Israel has launched new airstrikes across Lebanon as the regime’s unrelenting aggression against the Arab country continues to claim more lives and ruin civilian infrastructure.
The Lebanese army confirmed on Thursday that an Israeli strike on the southern Lebanese city of Sidon killed three Lebanese citizens and wounded three Lebanese soldiers.
The strike targeted a car while it was passing a checkpoint, which led to the killing of the three Lebanese who were inside it, the army said in a statement.
The wounded soldiers had been serving at the checkpoint.
The strike also left several UN peacekeepers injured in the same area. At least four Malaysian personnel from UNIFIL forces were said to be among those wounded in the Israeli aerial raid.
Sidon has been struck multiple times by Israeli warplanes in recent weeks.
In Bekaa Valley, Israel’s overnight air raids demolished several houses in the village of al-Ain. Lebanon’s Health Ministry said that at least 40 people had been killed and dozens more wounded in eastern Bekaa Valley and Baalbek city since Wednesday.
Attacks in other parts of the country killed another 36 people on Wednesday, the ministry added.
In early Thursday, the regime was also reported to have attacked Beirut’s southern suburbs, including a site adjacent to Rafiq Hariri International Airport.
The attacks came after the regime issued short-notice evacuation orders apparently directed at the residents of the areas, claiming that the areas contained facilities belonging to Lebanon’s Hezbollah resistance movement.
Tel Aviv has been using similar claims on countless occasions since last October, when it markedly intensified its deadly acts of aggression against Lebanon, in order to try to justify the escalation.

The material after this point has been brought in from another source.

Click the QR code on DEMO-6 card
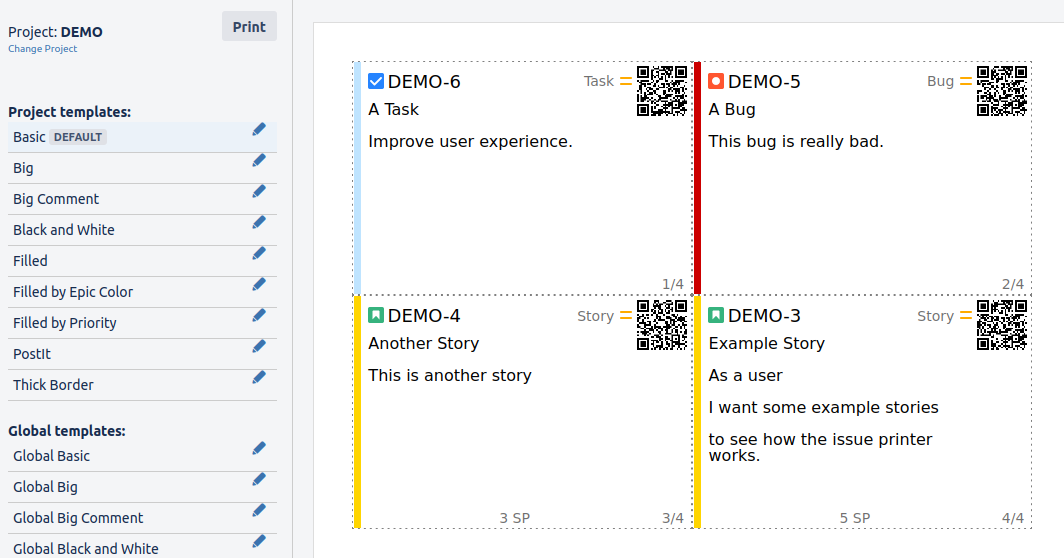click(662, 91)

Hezbollah has, however, invariably refuted the claims.
Lebanon MPs demand UN protection of heritage sites
Some 100 members of Lebanon's parliament sent Thursday an "urgent message" to UNESCO calling for the protection of the country's heritage from Israel attacks.

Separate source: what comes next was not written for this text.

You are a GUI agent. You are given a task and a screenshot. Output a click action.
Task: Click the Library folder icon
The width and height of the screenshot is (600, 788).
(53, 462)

"During the destructive war on Lebanon, Israel committed serious violations and atrocities of human rights," said legislator Najat Saliba in the message directed to UNESCO's chief Audrey Azoulay.

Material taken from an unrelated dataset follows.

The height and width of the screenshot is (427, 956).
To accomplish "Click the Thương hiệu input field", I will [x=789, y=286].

She read the statement, signed by more than 100 legislators, in the parliament building in Beirut in the presence of some of her colleagues.
Saliba urged Azoulay to protect historic sites in Lebanon, especially in Baalbek, Tyre and other "valuable areas that are facing major dangers because of the rising atrocities."
The announcement by the legislators came after Israel's warplanes recently struck areas close to archaeological sites in different parts of Lebanon including the northeastern city of Baalbek and the southern port city of Tyre.
On Wednesday, a local official said an Israeli airstrike landed "dangerously close" to Baalbek's UNESCO-listed Roman ruins.
Lebanon’s Baalbek area includes east Lebanon’s largest city and UNESCO-designated Roman ruins.
Israel launched a ground assault and massive air campaign against Lebanon in late September after a year of exchanging fire across the Lebanese border in parallel with the Gaza war.
More than 3,000 people have been killed in Israeli strikes in Lebanon over the last year, the vast majority in the past six weeks.
A recent UN report said the attacks have claimed the lives of more than 3,000 people, which was “58 percent more than the 1,900 fatalities” that were caused by the regime’s 2006 war against Lebanon.
In response to the aggression, Hezbollah has been staging hundreds of retaliatory strikes against the occupied Palestinian territories and the Israeli forces trying to advance on southern Lebanese areas.
The movement has vowed to sustain its strikes until the regime ends the escalation.
In two separate statements on Thursday, Hezbollah announced a missile attack on the Yiftah military base and an ambush laid for a group of Israeli troops planning to advance to the village of Yaroun. A number of Israeli soldiers were killed or wounded, it said.